Faiq calls for practical measures

Faiq Calls for Practical Measure to Stop Attacks on Hazaras

Naseer Ahmad Faiq, Afghanistan’s representative to the United Nations, asked the UN’s member states to take practical measures to prevent the targeted killing of Hazaras and to form a commission to investigate and report on all serious violations of human rights.

In his speech at the United Nations General Assembly Third Committee (SOCHUM or C3), referring to the deadly suicide attack on the Kaaj educational center in the west of Kabul, he said that such attacks show a clear hostility towards accessibility of a certain ethnic group to education and failure of the Taliban in providing security.

These actions are violations of international human rights principles and should be investigated as crimes of genocide, added Faiq.

“I request the member states of the United Nations to take practical measures to prevent the targeted killing of the Hazaras by forming a fact-finding committee to investigate and report on all serious violations of human rights, including the genocide of the Hazaras, forced displacements, and extrajudicial killings”, Faiq added in his statement.

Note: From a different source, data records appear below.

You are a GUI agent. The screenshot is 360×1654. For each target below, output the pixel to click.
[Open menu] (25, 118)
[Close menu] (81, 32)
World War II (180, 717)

Faiq called the human rights situation in Afghanistan “extremely alarming” and said that there are shocking reports of severe and continuous violation of human rights by the Taliban. These violations include “extrajudicial killings, torture, harsh treatment, arbitrary arrests and detentions of former security forces, journalists, human rights advocates and people accused of having relations with the national resistance front (NRF).

He emphasized that there are authentic reports of large-scale torture and killing of prisoners of war without trial and forced displacements of certain ethnic groups in various provinces of Afghanistan, including Badakhshan, Baghlan, Panjshir, Sar-e Pol and Takhar.

These actions are serious violations of human rights and war crimes, Faiq said.

He described the situation of women and girls as extremely worrying and said that currently there is a gender apartheid ongoing in Afghanistan.

The representative of Afghanistan to the UN requested all its member states and the international community to stand by the people of Afghanistan and not forget them.

Faiq said that the international community should keep the necessary pressure on the Taliban to make them live up to their commitments and to respect human rights for all the people of Afghanistan, in particular women and girls.

“The international community must use all available means to put pressure on the de facto authorities of the Taliban to form an inclusive and accountable government system based on the rule of law, justice and the will of the people. I also urge all the member states to support the United Nations and the United Nations Assistance Missions in Afghanistan (UNAMA). UNAMA needs to play a stronger role in the restoration, promotion, and protection of women’s rights through overseeing and reporting on the situation of human rights in the country, including the documentation of violations by all parties”, Faiq shared part of his speech at the UNGA meeting today.